START SOURCE MATERIAL
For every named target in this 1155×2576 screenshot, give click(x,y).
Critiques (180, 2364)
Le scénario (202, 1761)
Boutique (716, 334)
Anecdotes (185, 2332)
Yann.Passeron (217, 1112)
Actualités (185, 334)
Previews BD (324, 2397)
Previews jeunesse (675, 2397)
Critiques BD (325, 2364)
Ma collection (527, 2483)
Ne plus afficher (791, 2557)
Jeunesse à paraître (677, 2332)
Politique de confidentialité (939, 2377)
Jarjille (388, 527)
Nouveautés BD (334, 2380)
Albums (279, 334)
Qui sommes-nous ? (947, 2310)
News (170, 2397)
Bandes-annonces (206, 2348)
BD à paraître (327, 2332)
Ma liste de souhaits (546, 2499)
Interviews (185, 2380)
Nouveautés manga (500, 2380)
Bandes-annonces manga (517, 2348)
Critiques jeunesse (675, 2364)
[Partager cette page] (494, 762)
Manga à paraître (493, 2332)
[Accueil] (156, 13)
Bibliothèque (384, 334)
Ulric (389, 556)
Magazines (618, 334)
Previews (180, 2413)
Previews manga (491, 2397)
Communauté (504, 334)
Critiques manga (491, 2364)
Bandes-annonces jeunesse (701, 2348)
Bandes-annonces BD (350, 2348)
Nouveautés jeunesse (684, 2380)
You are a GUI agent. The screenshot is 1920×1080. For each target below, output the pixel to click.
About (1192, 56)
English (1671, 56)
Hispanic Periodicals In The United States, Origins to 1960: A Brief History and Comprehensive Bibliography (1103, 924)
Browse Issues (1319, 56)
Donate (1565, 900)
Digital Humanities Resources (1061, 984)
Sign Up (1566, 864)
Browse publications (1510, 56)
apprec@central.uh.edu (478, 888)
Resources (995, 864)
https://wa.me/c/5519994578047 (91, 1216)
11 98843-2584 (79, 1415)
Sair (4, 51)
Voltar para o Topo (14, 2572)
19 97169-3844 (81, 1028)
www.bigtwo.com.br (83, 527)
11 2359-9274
END SOURCE MATERIAL
## TASK
Each line that includes "paraître" counts once; state how many such lines the listing has, with no other words.

## REPLY
3